### Exercise
Your response should be every line of the data, written out exactly.

### The records
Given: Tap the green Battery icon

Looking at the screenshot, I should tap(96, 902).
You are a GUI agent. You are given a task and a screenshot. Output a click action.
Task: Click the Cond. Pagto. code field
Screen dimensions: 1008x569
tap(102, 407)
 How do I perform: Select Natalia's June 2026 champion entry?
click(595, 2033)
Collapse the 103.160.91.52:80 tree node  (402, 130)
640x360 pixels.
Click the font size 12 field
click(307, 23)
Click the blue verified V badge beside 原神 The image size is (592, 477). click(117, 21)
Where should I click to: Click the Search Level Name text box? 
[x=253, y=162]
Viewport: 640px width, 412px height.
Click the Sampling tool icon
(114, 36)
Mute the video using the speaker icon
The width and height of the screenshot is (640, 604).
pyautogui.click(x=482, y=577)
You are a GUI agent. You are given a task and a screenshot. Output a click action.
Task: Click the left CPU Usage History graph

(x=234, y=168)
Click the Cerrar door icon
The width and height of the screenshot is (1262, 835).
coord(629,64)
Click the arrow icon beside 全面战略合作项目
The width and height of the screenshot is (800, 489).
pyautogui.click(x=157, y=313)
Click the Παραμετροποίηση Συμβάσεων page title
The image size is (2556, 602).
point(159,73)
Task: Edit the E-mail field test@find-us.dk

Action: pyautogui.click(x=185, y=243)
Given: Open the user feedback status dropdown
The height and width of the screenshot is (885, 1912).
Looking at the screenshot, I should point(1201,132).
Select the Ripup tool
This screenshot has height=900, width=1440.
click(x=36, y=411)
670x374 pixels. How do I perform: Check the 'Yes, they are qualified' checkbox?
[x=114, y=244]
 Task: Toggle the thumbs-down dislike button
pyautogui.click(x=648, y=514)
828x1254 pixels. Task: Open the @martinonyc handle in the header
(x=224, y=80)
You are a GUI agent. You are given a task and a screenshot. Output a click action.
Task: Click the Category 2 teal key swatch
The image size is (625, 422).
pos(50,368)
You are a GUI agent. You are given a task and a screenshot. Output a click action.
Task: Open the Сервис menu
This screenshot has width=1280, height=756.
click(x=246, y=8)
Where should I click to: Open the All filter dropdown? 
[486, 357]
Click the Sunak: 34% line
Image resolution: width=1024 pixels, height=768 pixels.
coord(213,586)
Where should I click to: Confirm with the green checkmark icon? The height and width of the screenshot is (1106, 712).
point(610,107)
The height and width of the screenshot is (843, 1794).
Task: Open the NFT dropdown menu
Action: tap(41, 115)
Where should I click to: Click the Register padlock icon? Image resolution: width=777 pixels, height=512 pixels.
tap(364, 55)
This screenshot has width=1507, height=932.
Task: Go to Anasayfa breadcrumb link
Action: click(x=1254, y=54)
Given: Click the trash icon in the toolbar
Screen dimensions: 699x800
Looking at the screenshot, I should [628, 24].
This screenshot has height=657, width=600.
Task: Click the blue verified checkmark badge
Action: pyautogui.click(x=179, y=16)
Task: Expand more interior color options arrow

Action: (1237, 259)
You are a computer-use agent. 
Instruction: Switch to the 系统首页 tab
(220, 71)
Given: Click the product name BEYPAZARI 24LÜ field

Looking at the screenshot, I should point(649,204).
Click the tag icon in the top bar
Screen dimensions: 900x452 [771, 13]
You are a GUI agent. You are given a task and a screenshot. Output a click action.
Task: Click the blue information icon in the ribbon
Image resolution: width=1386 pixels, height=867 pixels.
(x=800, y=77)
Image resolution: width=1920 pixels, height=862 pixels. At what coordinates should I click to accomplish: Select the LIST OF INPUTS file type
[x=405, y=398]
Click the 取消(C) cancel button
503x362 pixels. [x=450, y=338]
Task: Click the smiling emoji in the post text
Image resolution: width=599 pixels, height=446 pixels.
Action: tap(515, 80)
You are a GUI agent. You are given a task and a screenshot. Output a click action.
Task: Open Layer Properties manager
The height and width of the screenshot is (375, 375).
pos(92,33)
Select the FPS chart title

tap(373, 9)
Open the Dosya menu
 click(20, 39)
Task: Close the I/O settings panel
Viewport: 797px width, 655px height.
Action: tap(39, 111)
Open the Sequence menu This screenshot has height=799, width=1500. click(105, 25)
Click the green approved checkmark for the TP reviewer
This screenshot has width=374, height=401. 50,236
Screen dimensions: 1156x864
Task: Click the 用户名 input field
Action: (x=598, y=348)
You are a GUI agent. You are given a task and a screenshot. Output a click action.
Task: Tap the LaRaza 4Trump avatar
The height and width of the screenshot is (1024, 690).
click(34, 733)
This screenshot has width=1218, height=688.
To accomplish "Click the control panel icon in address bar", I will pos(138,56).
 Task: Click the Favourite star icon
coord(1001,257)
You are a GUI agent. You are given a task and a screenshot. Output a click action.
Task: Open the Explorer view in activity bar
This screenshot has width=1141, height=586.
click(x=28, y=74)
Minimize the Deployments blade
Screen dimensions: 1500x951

### Your response
Given: Tap the green Battery icon

Looking at the screenshot, I should tap(96, 902).
You are a GUI agent. You are given a task and a screenshot. Output a click action.
Task: Click the Cond. Pagto. code field
Screen dimensions: 1008x569
tap(102, 407)
 How do I perform: Select Natalia's June 2026 champion entry?
click(595, 2033)
Collapse the 103.160.91.52:80 tree node  (402, 130)
640x360 pixels.
Click the font size 12 field
click(307, 23)
Click the blue verified V badge beside 原神 The image size is (592, 477). click(117, 21)
Where should I click to: Click the Search Level Name text box? 
[x=253, y=162]
Viewport: 640px width, 412px height.
Click the Sampling tool icon
(114, 36)
Mute the video using the speaker icon
The width and height of the screenshot is (640, 604).
pyautogui.click(x=482, y=577)
You are a GUI agent. You are given a task and a screenshot. Output a click action.
Task: Click the left CPU Usage History graph

(x=234, y=168)
Click the Cerrar door icon
The width and height of the screenshot is (1262, 835).
coord(629,64)
Click the arrow icon beside 全面战略合作项目
The width and height of the screenshot is (800, 489).
pyautogui.click(x=157, y=313)
Click the Παραμετροποίηση Συμβάσεων page title
The image size is (2556, 602).
point(159,73)
Task: Edit the E-mail field test@find-us.dk

Action: pyautogui.click(x=185, y=243)
Given: Open the user feedback status dropdown
The height and width of the screenshot is (885, 1912).
Looking at the screenshot, I should point(1201,132).
Select the Ripup tool
This screenshot has height=900, width=1440.
click(x=36, y=411)
670x374 pixels. How do I perform: Check the 'Yes, they are qualified' checkbox?
[x=114, y=244]
 Task: Toggle the thumbs-down dislike button
pyautogui.click(x=648, y=514)
828x1254 pixels. Task: Open the @martinonyc handle in the header
(x=224, y=80)
You are a GUI agent. You are given a task and a screenshot. Output a click action.
Task: Click the Category 2 teal key swatch
The image size is (625, 422).
pos(50,368)
You are a GUI agent. You are given a task and a screenshot. Output a click action.
Task: Open the Сервис menu
This screenshot has width=1280, height=756.
click(x=246, y=8)
Where should I click to: Open the All filter dropdown? 
[486, 357]
Click the Sunak: 34% line
Image resolution: width=1024 pixels, height=768 pixels.
coord(213,586)
Where should I click to: Confirm with the green checkmark icon? The height and width of the screenshot is (1106, 712).
point(610,107)
The height and width of the screenshot is (843, 1794).
Task: Open the NFT dropdown menu
Action: tap(41, 115)
Where should I click to: Click the Register padlock icon? Image resolution: width=777 pixels, height=512 pixels.
tap(364, 55)
This screenshot has width=1507, height=932.
Task: Go to Anasayfa breadcrumb link
Action: click(x=1254, y=54)
Given: Click the trash icon in the toolbar
Screen dimensions: 699x800
Looking at the screenshot, I should [628, 24].
This screenshot has height=657, width=600.
Task: Click the blue verified checkmark badge
Action: pyautogui.click(x=179, y=16)
Task: Expand more interior color options arrow

Action: (1237, 259)
You are a computer-use agent. 
Instruction: Switch to the 系统首页 tab
(220, 71)
Given: Click the product name BEYPAZARI 24LÜ field

Looking at the screenshot, I should point(649,204).
Click the tag icon in the top bar
Screen dimensions: 900x452 [771, 13]
You are a GUI agent. You are given a task and a screenshot. Output a click action.
Task: Click the blue information icon in the ribbon
Image resolution: width=1386 pixels, height=867 pixels.
(x=800, y=77)
Image resolution: width=1920 pixels, height=862 pixels. At what coordinates should I click to accomplish: Select the LIST OF INPUTS file type
[x=405, y=398]
Click the 取消(C) cancel button
503x362 pixels. [x=450, y=338]
Task: Click the smiling emoji in the post text
Image resolution: width=599 pixels, height=446 pixels.
Action: tap(515, 80)
You are a GUI agent. You are given a task and a screenshot. Output a click action.
Task: Open Layer Properties manager
The height and width of the screenshot is (375, 375).
pos(92,33)
Select the FPS chart title

tap(373, 9)
Open the Dosya menu
 click(20, 39)
Task: Close the I/O settings panel
Viewport: 797px width, 655px height.
Action: tap(39, 111)
Open the Sequence menu This screenshot has height=799, width=1500. click(105, 25)
Click the green approved checkmark for the TP reviewer
This screenshot has width=374, height=401. 50,236
Screen dimensions: 1156x864
Task: Click the 用户名 input field
Action: (x=598, y=348)
You are a GUI agent. You are given a task and a screenshot. Output a click action.
Task: Tap the LaRaza 4Trump avatar
The height and width of the screenshot is (1024, 690).
click(34, 733)
This screenshot has width=1218, height=688.
To accomplish "Click the control panel icon in address bar", I will pos(138,56).
 Task: Click the Favourite star icon
coord(1001,257)
You are a GUI agent. You are given a task and a screenshot. Output a click action.
Task: Open the Explorer view in activity bar
This screenshot has width=1141, height=586.
click(x=28, y=74)
Minimize the Deployments blade
Screen dimensions: 1500x951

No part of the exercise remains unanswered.